The accordion maker smiled pityingly. “Tell him it is not for sale. It is my showing accordion. But tell him I can make one similar in every way. Tell him the cost is thirty dollars, not ten. Tell him it will take four months’ time.” He had figured out what he must charge.

Pollo spoke, ticking off items on his long, pale-fronted fingers. He was describing or listing. Silvano translated.

“He wants it red—this green is not good for him. He wants his name, Apollo, on it, here. And on the folding part paint a picture, the
Alice Adams
with a head of steam up.”

“Tell him nothing could be simpler. But on Saturday he must give me five dollars as surety and for the materials.” He was excited. His success was beginning.

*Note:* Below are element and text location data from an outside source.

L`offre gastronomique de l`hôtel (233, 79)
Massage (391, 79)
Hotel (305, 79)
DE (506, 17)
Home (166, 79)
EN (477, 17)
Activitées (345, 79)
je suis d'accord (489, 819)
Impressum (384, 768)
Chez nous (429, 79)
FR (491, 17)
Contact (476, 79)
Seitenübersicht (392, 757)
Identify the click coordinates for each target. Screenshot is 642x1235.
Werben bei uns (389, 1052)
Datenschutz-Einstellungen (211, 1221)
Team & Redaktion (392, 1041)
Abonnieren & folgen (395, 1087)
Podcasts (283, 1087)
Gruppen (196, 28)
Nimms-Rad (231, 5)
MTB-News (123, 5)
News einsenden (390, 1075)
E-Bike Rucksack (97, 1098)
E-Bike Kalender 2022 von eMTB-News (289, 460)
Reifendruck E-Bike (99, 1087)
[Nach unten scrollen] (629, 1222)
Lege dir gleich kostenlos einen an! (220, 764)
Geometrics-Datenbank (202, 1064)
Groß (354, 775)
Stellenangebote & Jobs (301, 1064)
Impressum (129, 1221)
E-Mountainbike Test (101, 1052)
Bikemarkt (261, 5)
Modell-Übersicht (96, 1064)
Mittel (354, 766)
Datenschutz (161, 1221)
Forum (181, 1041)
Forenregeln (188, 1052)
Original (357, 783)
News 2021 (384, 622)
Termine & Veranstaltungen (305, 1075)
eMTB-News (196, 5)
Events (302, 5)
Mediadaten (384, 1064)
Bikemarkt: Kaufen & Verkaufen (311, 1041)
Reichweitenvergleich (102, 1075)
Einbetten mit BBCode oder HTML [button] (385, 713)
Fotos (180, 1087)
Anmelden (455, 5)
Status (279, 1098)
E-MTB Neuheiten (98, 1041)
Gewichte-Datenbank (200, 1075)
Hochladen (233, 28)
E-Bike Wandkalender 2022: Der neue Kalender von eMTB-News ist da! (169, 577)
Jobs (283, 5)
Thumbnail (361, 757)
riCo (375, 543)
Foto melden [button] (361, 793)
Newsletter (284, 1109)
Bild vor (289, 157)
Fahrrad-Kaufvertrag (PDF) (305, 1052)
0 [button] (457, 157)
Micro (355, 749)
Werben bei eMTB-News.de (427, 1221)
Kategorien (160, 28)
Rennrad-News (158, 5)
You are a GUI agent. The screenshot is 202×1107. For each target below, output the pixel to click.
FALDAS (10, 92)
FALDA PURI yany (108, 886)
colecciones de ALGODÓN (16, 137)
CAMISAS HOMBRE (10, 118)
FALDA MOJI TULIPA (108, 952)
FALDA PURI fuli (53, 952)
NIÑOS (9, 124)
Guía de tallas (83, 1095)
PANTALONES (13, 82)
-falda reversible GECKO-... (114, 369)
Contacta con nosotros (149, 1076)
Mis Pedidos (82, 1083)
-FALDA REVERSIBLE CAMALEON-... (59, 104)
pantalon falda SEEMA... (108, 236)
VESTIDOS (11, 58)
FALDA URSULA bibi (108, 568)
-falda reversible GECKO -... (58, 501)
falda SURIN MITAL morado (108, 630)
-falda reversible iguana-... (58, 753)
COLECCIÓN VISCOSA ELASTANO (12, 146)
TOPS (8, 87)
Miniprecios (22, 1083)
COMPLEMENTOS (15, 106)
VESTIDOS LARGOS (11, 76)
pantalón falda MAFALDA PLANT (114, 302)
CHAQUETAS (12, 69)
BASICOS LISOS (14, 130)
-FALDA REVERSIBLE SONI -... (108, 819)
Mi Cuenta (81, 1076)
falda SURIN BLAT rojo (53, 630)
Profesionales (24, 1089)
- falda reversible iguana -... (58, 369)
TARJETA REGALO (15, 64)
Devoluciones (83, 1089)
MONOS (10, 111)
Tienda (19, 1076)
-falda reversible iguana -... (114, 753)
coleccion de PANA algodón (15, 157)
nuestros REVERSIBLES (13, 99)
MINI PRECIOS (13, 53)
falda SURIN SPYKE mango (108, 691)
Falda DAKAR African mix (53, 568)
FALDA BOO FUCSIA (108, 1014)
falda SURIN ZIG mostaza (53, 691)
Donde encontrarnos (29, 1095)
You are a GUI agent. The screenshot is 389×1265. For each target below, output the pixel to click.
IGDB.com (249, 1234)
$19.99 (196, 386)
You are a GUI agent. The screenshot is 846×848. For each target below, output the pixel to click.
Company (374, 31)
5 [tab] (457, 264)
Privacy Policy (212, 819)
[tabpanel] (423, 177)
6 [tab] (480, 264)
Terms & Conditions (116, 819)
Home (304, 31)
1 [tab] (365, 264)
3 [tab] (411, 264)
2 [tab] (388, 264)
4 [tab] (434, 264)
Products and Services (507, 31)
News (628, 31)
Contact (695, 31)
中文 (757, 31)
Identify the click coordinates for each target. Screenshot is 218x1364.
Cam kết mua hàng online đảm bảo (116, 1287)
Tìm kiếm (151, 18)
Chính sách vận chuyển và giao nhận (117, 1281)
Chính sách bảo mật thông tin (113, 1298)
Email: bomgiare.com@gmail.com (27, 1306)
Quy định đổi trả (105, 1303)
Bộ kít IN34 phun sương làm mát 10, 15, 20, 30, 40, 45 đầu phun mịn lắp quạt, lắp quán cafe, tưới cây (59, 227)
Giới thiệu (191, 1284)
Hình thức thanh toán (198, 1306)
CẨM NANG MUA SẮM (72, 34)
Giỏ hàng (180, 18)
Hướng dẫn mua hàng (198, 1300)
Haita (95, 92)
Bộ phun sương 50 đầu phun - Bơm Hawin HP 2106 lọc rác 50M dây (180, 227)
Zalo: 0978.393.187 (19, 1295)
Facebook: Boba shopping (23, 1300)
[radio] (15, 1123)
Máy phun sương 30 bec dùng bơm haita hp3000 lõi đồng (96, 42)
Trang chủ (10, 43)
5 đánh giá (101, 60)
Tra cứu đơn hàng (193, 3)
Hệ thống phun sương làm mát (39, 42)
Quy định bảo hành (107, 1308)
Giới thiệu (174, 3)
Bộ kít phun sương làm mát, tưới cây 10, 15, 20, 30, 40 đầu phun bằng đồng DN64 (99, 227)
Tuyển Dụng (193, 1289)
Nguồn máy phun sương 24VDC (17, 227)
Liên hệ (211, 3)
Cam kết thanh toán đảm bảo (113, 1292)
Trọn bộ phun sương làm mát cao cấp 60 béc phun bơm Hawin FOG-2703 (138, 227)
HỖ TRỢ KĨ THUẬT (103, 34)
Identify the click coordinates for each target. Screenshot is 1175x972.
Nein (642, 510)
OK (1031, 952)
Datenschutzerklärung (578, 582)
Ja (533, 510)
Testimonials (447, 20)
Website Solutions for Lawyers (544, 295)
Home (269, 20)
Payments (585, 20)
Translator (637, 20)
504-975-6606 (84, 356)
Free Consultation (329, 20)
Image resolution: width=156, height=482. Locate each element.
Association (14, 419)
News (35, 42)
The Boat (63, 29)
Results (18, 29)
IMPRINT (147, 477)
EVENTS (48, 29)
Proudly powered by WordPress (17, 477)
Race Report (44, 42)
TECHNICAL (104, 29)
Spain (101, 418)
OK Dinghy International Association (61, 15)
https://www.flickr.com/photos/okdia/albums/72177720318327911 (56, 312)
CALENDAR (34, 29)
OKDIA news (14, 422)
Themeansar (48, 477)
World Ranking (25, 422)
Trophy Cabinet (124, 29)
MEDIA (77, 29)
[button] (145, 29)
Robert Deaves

That night he set up a tiny worktable in the corner of their
room, sat on a box which he kept under the bed when he was not working on the instrument, rose before daylight to glue and fit, saw and sand; he worked a few minutes at night as long as he could afford the candle, could stay awake, and worked all day Sunday—for he did not go to mass in this godless new country—was drawn into the spell of precise craftsmanship as another might be charmed by words or incantations. He was fortunate to have the room—many slept on the streets and docks and every morning lifeless forms were carried away, throats slit and pockets turned inside out, even young children. All around him were men who had to piss in the nettles.

For weeks he stopped going to the saloons except on Saturday night, despite the allure of the music and the black women, but reduced his life to work, the accordion, a little sleep. He was getting the Italian look—thin and ragged, eyes very hard and watchful.